- _Task instructions_:
The response should be the lines of the data, starting at the first and ending at the one that contains "Click the http authentication info icon", copied without change.

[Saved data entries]
==*==

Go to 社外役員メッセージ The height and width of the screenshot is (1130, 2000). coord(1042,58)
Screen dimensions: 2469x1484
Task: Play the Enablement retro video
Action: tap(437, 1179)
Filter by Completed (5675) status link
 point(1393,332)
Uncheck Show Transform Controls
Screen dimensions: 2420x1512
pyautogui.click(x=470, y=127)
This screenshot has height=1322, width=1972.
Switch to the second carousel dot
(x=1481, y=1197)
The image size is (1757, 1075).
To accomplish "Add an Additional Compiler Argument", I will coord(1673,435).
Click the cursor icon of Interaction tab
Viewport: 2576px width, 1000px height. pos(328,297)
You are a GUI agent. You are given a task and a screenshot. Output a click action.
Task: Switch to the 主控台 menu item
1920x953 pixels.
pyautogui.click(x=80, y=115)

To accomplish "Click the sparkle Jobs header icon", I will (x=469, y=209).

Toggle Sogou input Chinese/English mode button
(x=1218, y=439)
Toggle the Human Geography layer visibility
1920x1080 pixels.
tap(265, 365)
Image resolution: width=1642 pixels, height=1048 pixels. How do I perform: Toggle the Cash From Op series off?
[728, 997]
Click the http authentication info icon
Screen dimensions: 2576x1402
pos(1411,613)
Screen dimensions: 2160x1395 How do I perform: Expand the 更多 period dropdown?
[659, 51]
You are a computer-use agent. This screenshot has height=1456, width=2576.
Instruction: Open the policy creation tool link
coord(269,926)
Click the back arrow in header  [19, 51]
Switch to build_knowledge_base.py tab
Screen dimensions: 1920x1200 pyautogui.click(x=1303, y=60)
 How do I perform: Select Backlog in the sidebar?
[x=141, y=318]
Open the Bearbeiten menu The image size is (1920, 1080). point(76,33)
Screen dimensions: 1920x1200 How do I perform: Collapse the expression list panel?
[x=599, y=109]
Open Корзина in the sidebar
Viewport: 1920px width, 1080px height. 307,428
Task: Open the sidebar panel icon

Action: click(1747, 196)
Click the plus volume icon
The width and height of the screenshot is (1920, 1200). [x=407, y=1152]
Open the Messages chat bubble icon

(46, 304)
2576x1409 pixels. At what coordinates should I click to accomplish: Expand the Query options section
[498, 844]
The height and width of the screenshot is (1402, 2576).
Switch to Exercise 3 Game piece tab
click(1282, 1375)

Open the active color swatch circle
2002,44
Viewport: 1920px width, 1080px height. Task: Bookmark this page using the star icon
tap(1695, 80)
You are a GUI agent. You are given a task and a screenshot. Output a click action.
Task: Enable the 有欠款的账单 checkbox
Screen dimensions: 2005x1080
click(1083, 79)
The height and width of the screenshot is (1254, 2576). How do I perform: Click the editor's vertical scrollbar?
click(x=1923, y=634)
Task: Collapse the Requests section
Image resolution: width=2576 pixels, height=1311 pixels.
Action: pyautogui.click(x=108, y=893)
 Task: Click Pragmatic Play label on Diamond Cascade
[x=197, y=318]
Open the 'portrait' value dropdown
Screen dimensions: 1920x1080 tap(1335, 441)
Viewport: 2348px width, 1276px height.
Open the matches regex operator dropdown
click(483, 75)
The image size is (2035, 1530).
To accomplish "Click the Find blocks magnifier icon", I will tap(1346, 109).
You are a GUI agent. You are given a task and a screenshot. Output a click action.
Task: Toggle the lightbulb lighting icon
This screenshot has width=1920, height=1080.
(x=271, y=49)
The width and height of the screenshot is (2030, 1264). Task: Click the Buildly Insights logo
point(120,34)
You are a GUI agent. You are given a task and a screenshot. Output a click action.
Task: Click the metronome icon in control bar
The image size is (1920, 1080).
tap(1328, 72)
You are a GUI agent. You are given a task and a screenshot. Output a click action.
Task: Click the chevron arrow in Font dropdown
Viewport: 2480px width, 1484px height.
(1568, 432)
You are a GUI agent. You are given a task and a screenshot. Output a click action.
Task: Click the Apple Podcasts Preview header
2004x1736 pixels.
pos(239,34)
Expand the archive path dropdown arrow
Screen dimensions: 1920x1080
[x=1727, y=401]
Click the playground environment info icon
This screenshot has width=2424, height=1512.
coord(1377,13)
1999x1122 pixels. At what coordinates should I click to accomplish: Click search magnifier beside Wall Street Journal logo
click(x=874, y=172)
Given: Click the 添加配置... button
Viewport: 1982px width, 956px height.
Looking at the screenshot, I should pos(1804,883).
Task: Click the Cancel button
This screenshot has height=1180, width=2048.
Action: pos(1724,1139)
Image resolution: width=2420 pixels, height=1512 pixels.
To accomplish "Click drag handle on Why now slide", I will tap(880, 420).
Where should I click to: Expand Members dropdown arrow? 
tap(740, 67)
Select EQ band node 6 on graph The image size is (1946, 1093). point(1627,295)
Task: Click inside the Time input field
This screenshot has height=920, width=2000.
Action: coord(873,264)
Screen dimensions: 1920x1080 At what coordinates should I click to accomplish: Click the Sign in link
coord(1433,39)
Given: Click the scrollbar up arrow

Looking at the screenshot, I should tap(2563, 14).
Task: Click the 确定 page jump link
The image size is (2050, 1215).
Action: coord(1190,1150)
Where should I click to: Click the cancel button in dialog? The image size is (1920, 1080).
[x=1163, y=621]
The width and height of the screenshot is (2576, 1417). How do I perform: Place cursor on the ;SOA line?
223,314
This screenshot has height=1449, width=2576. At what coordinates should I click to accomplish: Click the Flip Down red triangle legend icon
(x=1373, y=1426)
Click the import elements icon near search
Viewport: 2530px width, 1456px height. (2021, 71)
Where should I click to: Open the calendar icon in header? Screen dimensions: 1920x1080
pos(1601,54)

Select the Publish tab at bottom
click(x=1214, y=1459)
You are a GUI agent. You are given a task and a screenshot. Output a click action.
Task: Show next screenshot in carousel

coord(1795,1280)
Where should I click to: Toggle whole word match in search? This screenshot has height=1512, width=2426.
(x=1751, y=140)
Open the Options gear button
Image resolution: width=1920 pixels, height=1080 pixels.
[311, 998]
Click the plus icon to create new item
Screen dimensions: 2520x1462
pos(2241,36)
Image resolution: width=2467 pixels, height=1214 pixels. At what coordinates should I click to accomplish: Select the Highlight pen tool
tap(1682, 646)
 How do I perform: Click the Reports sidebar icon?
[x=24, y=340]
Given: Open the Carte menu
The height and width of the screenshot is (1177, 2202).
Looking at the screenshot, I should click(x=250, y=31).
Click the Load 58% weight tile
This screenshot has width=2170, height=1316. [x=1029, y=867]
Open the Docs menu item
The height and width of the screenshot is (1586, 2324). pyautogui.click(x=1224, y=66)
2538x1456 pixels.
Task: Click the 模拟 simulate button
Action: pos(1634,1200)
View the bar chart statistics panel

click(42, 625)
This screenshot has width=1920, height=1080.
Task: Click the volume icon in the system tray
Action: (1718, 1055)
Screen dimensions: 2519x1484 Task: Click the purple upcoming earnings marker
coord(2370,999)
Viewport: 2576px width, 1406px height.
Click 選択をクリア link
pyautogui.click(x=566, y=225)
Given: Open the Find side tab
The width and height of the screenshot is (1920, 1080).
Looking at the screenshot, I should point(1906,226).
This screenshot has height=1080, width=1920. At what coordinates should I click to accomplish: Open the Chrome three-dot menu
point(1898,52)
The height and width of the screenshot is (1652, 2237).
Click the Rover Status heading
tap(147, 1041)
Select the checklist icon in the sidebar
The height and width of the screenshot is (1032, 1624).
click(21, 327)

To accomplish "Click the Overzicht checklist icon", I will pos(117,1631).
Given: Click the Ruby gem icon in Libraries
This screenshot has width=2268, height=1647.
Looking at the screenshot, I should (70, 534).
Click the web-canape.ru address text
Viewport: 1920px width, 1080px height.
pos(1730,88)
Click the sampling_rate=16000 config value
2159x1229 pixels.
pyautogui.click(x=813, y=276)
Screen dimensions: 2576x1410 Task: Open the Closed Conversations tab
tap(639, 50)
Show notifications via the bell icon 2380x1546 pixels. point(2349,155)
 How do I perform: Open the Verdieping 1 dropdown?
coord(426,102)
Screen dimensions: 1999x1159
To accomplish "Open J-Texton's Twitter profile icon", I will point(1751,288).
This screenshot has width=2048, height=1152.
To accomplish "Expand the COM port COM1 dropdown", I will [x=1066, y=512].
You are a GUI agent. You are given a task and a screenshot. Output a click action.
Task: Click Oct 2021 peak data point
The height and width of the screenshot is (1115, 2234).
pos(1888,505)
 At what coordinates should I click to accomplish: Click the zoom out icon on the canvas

==*==

- _Exercise result_:
Go to 社外役員メッセージ The height and width of the screenshot is (1130, 2000). coord(1042,58)
Screen dimensions: 2469x1484
Task: Play the Enablement retro video
Action: tap(437, 1179)
Filter by Completed (5675) status link
 point(1393,332)
Uncheck Show Transform Controls
Screen dimensions: 2420x1512
pyautogui.click(x=470, y=127)
This screenshot has height=1322, width=1972.
Switch to the second carousel dot
(x=1481, y=1197)
The image size is (1757, 1075).
To accomplish "Add an Additional Compiler Argument", I will coord(1673,435).
Click the cursor icon of Interaction tab
Viewport: 2576px width, 1000px height. pos(328,297)
You are a GUI agent. You are given a task and a screenshot. Output a click action.
Task: Switch to the 主控台 menu item
1920x953 pixels.
pyautogui.click(x=80, y=115)

To accomplish "Click the sparkle Jobs header icon", I will (x=469, y=209).

Toggle Sogou input Chinese/English mode button
(x=1218, y=439)
Toggle the Human Geography layer visibility
1920x1080 pixels.
tap(265, 365)
Image resolution: width=1642 pixels, height=1048 pixels. How do I perform: Toggle the Cash From Op series off?
[728, 997]
Click the http authentication info icon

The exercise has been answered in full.